PASSAGE TO READ:
········
A Complete Guide to Finally Doing a Thing You’ve Been Avoiding

One of the hardest things for a procrastinator is to tackle long-avoided tasks – ones you’ve balked on so many times that they’ve become a “thing” in your mind.

Conquering these tasks is absolutely achievable, even for you, but you do need a system. Here’s how I do it.

This method will work for any project you find intimidating or too complex to easily manage.

Why you’ve been avoiding that thing forever

My hypothesis is that we run from certain tasks not because they’re unpleasant to do, but because they’re unpleasant to think about.

Each person finds it unpleasant to think about certain kinds of work: financial stuff, cleaning up messes, learning tricky concepts, dealing with bureaucracies.

These tasks generate a bit of worry every time you think about them. They don’t just feel like work you have to do; they feel like danger you have to protect yourself from. If you’re not ready when you attempt it, you might screw it up, get overwhelmed, or look like a fool. You might open a can of worms that makes things worse.

These worried thoughts accumulate like barnacles, making the task feel like a nasty little monster in your mind. It’s ugly, unpredictable, and a bit threatening.

So you put it off. But it remains there in the mind, staring at you.

Whenever you think about it – and life will make you think about it — new worries attach themselves. But you still don’t act.

The more you delay, the more mental baggage piles up around it. After a few cycles of hesitation, the task starts to seem like a whole gang of dangers. It’s hard to even look at.

By now it’s become a “thing” in your mind, a gauntlet of hazards, a Big Deal you need to be super ready for. If you attempt this task and encounter any surprises, setbacks, or bad feelings, you will die! You must make sure you’re completely ready!

But… you still can’t help but worry about it. Soon it becomes a whole monster squad that you can’t even begin to think how to deal with.

You’re certainly not ready to tackle it yet, and now you need even more readiness than before, because it’s such a huge, dangerous Thing now.

At a certain point, the wise part of you recognizes that you are not headed for the state of perfect readiness you think you need. In fact, you’re only getting less ready. The best bet, as it was from the start, is to do the thing now.

But meanwhile you’ve spent all this time making it worse, and you feel less prepared to deal with it than ever. This self-created hell-state is familiar to all serious procrastinators.

Tasks aren’t real until you start them

Here’s the good news: you can avoid doing battle with the monster squad. That’s because the monster squad isn’t real. It’s a mirage made of accumulated mental baggage – thoughts about the task, not the task itself.

But you can only avoid the battle by starting the task. Once you start a task, the mirage begins to dissipate, because starting a task pulls it out of your imagination and puts it into reality.

The procrastinator’s imagination is a gong show of disorganized worry:

Un-started tasks appear en masse as an infinite cloud of worry

All tasks, in reality, are finite. Concrete. Actionable.

What do you need to do, really? You need to get a list of numbers into a spreadsheet, and figure out three or four formulas. You need to sort through eleven boxes of junk in the storage room. You need to fix three main bugs in your program.
········
MATERIAL SUPPLIED:
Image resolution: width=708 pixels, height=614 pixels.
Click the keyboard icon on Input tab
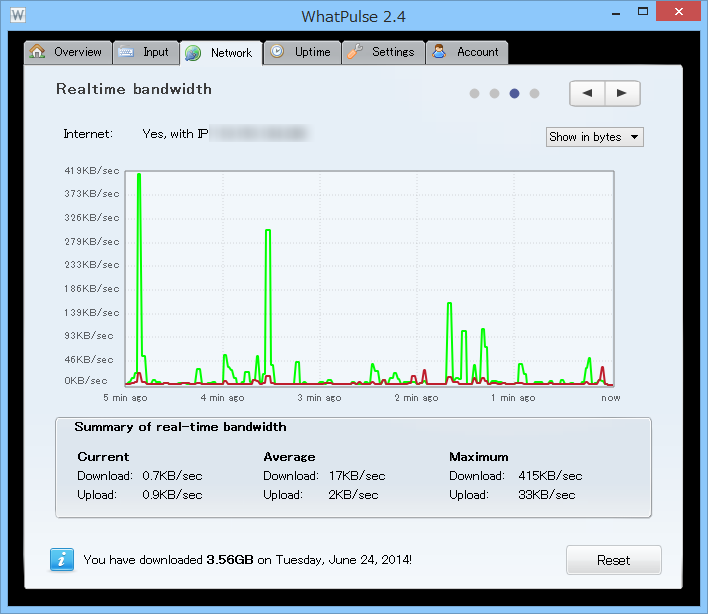coord(126,52)
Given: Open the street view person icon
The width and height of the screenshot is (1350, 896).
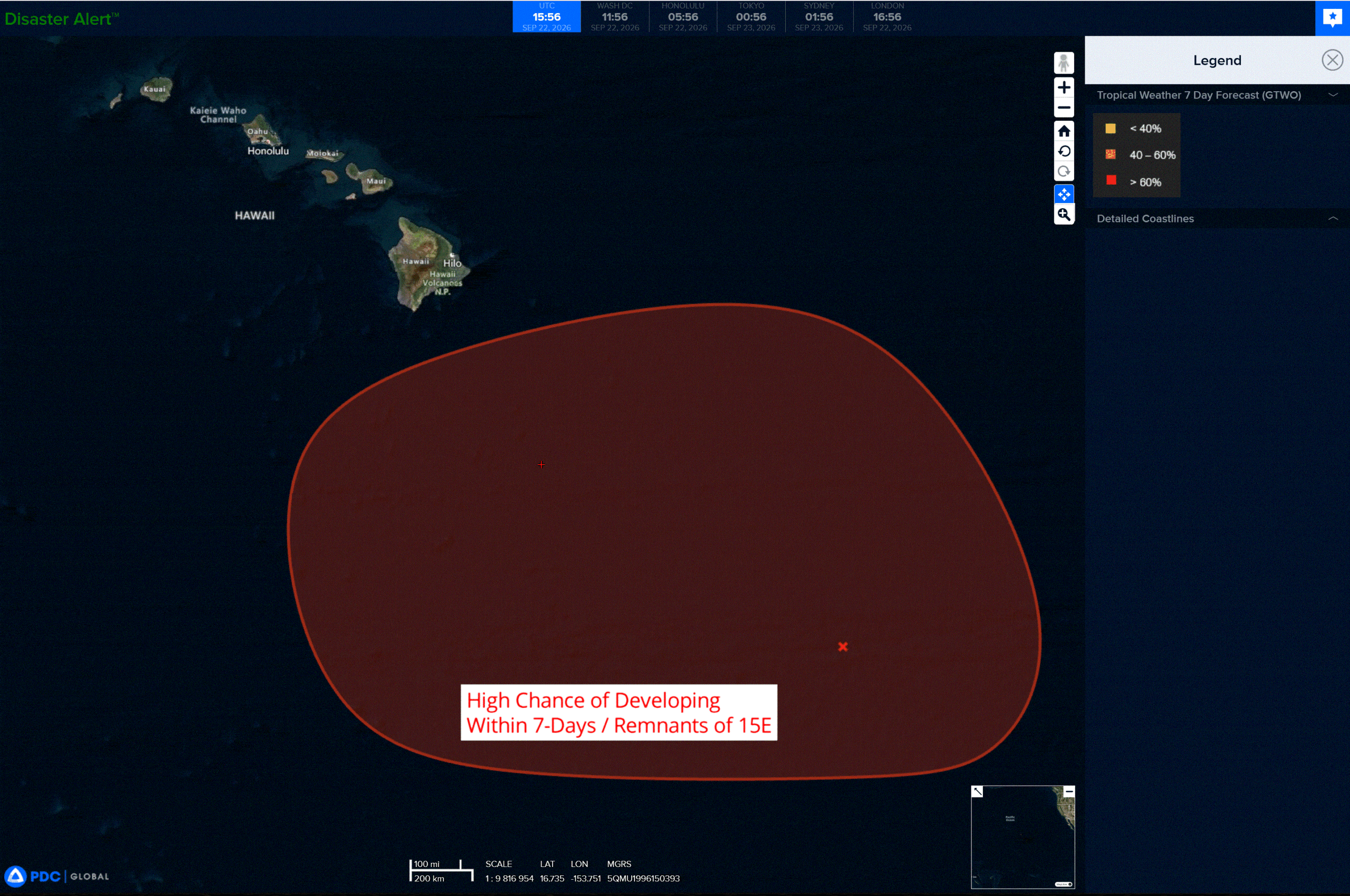Looking at the screenshot, I should pos(1064,63).
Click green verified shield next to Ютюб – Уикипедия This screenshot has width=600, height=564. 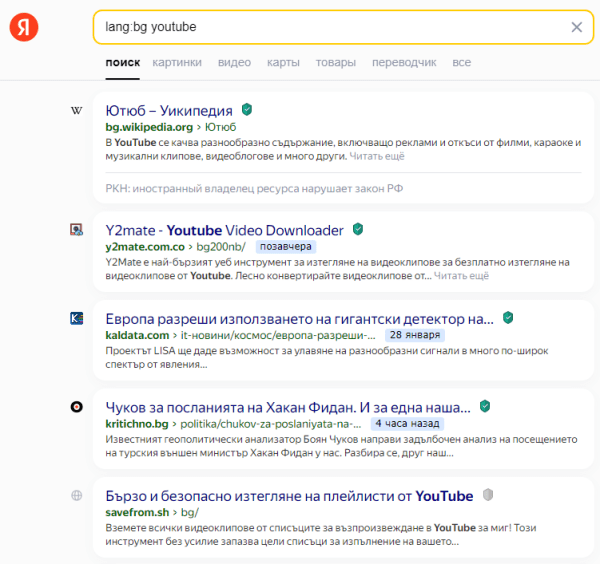247,110
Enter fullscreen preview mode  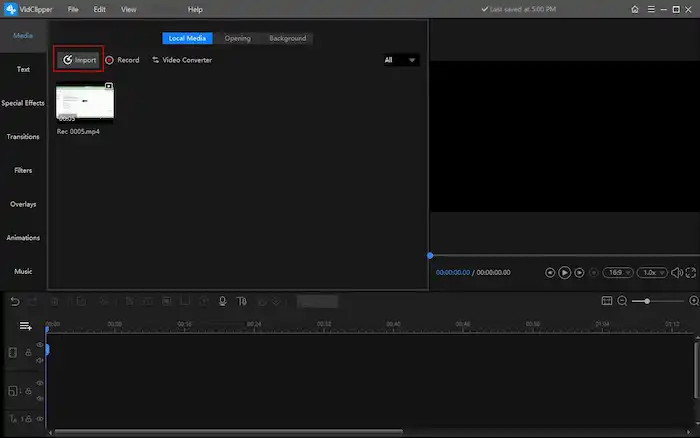(x=691, y=272)
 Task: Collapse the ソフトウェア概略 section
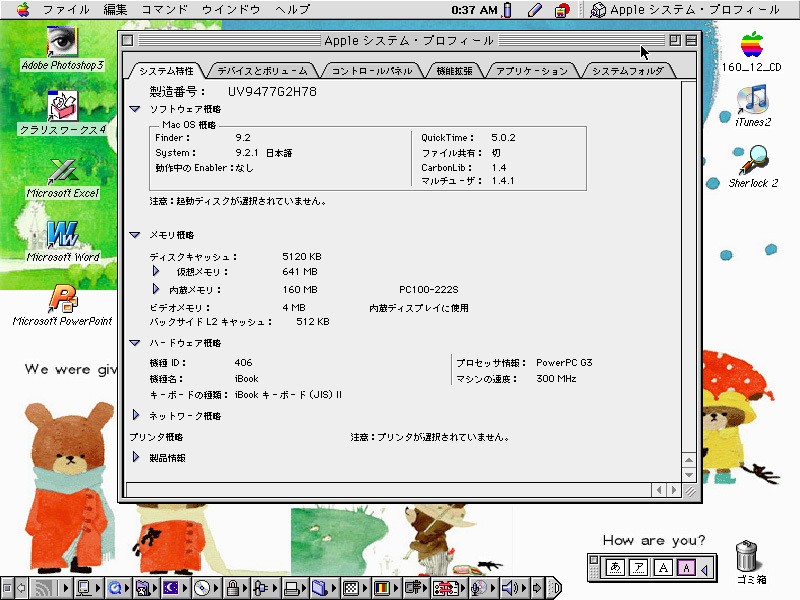(x=135, y=109)
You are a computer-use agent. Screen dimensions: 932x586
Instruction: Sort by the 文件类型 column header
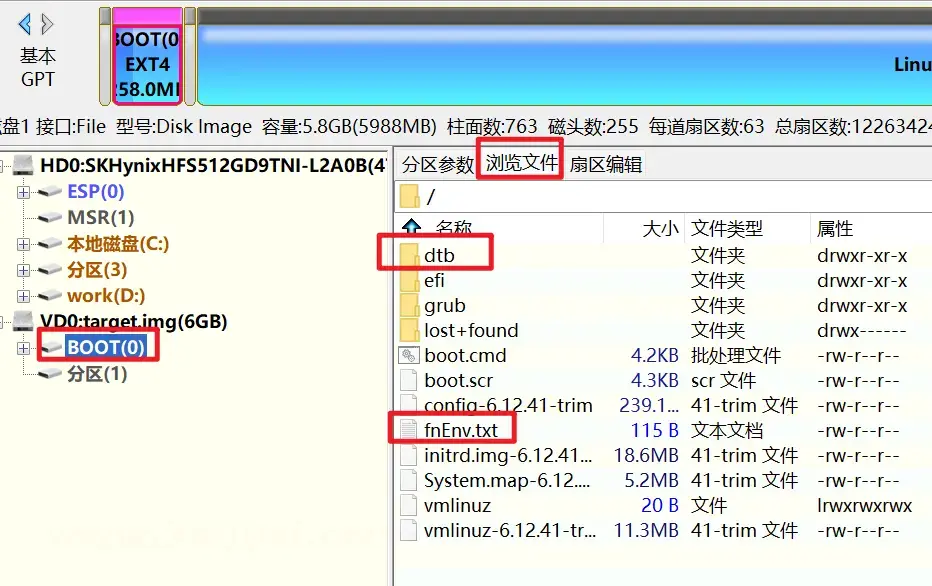point(727,229)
········
DIRECTIONS:
[a] Do these statements agree with the guide on avoided tasks? (i) People avoid certain tasks mainly because the tasks are unpleasant to do. (ii) The monster squad is not real. (iii) All tasks, in reality, are infinite. Answer yes or no for each, and quote the words of the guide that decide it.
[b] In one to three sentences, explain why, according to the guide on avoided tasks, starting a task makes the mirage around it begin to dissipate.
[c] Continue the guide on avoided tasks from its last sentence, keeping its voice.

SOLVED PROBLEMS:
[a]
(i) No: "we run from certain tasks not because they’re unpleasant to do, but because they’re unpleasant to think about."
(ii) Yes: "That’s because the monster squad isn’t real."
(iii) No: "All tasks, in reality, are finite."

[b] Starting a task pulls it out of your imagination and puts it into reality. The mirage is made of accumulated thoughts about the task rather than the task itself, so once the real task is in front of you, that mental baggage begins to fade.

[c]
As long as a task remains in your imagination, it is infinite. There’s no end to what must be considered and thought about. It cannot shrink, only grow.

To make the task manageable, you need to get it out of your head and into reality, by physically starting it.

Every task, once you actually get your hands on it, will ultimately resolve itself into some finite number of small, doable actions. You never encounter the deadly, ever-growing monster squad, aka the infinite gloom-cloud, that lives in your head.

Knowing this principle intellectually is helpful. If you get your hands on the concrete reality of the task, the mental monster squad disintegrates.

However — knowing the principle doesn’t solve the problem, because principles are just more stuff in your head. Only physically starting it solves the problem.

So how do you get your hands on the concrete reality of the task? What’s the first thing you do?

How to get a hold of any project in 20 minutes

Here’s a method for starting tasks or projects that have mutated into worry-monsters in your head. These four steps shouldn’t take more than 20 minutes in total. None of them are very hard.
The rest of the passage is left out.